The problem I see with this view is that our options are determined by our previous choices. Before I can choose a number between 1 and 10, I have to choose to participate in this exercise with you. When you consider the number of choices each of us is presented with each day, the number of potential moments quickly becomes astronomical.

In my opinion this view is much more fitting than the view that there is one future and God can see it.
In my opinion, reality is like an picture on a movie screen, each frame appearing for a brief moment and just as quickly fading into memory. What we think of as time is just an imaginary strip of film that lets us make sense of the images flashing by. While we can imagine holding up this film and viewing all of the frames simultaneously, in reality it is only the image on the screen which truly exists.
 

TheKnight

Guardian of Life
So then god doesn't know what will happen in the future. He only knows the past and present.

But if god can see what options I have 706 days, 14 hours, and 26 minutes from now, why can't he see which one I choose? This seems like a very arbitrary selection of knowledge you've pinned on him: options but not outcomes. He can see who's going to be in the race but he can't see who will win it.
icon_scratch_head.gif

He sets the options, and thus knows all the options from which you have to choose. He also sees all the outcomes of all the options. He knows you'll pick one of the options and can the outcome of that choice, whatever it may be.

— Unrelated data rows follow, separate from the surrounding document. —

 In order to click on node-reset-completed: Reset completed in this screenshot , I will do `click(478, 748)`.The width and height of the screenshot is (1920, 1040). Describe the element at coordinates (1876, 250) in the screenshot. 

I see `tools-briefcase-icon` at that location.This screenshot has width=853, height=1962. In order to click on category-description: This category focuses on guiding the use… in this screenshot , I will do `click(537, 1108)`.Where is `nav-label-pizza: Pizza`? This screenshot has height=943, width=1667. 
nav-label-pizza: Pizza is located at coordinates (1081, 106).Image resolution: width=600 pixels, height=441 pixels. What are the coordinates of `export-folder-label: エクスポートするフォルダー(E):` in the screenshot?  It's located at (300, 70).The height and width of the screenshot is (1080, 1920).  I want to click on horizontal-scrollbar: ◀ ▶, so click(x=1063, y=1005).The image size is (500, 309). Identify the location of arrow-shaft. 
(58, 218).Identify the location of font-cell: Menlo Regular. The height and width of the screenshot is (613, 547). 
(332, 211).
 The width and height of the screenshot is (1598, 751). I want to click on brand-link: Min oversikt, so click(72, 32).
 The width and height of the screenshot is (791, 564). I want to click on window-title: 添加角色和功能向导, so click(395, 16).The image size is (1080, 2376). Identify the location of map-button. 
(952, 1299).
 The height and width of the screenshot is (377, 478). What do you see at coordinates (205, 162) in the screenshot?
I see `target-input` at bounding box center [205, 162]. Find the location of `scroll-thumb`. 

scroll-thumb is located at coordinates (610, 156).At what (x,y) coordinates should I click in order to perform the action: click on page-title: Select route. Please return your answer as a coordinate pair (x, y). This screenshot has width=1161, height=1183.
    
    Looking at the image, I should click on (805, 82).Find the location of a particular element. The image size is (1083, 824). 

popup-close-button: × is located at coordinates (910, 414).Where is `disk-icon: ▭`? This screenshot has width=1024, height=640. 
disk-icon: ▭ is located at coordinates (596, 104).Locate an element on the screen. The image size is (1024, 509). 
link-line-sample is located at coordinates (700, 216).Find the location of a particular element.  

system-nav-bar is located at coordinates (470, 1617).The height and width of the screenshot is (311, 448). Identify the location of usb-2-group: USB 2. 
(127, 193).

The problem I see with this view is that our options are determined by our previous choices. Before I can choose a number between 1 and 10, I have to choose to participate in this exercise with you. When you consider the number of choices each of us is presented with each day, the number of potential moments quickly becomes astronomical.
Our options are both determined by us and by God. Unfortunately, you don't get to choose to play the game. You're playing whether you like it or not. The fact that we don't have unlimited free will does not mean that we do not have absolute freedom in our ability to choose between the options we've been given.

In my opinion, reality is like an picture on a movie screen, each frame appearing for a brief moment and just as quickly fading into memory. What we think of as time is just an imaginary strip of film that lets us make sense of the images flashing by. While we can imagine holding up this film and viewing all of the frames simultaneously, in reality it is only the image on the screen which truly exists.

Such a view is only possible in a scenario where there is no God in my opinion.
 

Skwim

Veteran Member
he sets the options, and thus knows all the options from which you have to choose. He also sees all the outcomes of all the options. He knows you'll pick one of the options and can ["see"?] the outcome of that choice, whatever it may be.
............. ? If this is correct, it's still a quirky sort of limitation. If he can see the doors I have to choose from why can't he see which one I go through? Someone draw the curtain? go through??
 

TheKnight

Guardian of Life
............. ? If this is correct, it's still a quirky sort of limitation. If he can see the doors I have to choose from why can't he see which one I go through? Someone draw the curtain? go through??

I never said He couldn't. He sees you going through all of them.
 

Skwim

Veteran Member
I never said He couldn't. He sees you going through all of them.
Sorry, my goof. :facepalm: Let me rephrase.

"If he can see the doors I have to choose from why can't he see which one I WILL go through? Someone draw the curtain?" g
 

TheKnight

Guardian of Life
Sorry, my goof. :facepalm: Let me rephrase.
"If he can see the doors I have to choose from why can't he see which one I WILL go through? Someone draw the curtain?" g

Because the future is not place that can be viewed like the present or the past. It is a potential that has yet to be actualized. And until you've actualized it, there's nothing to see.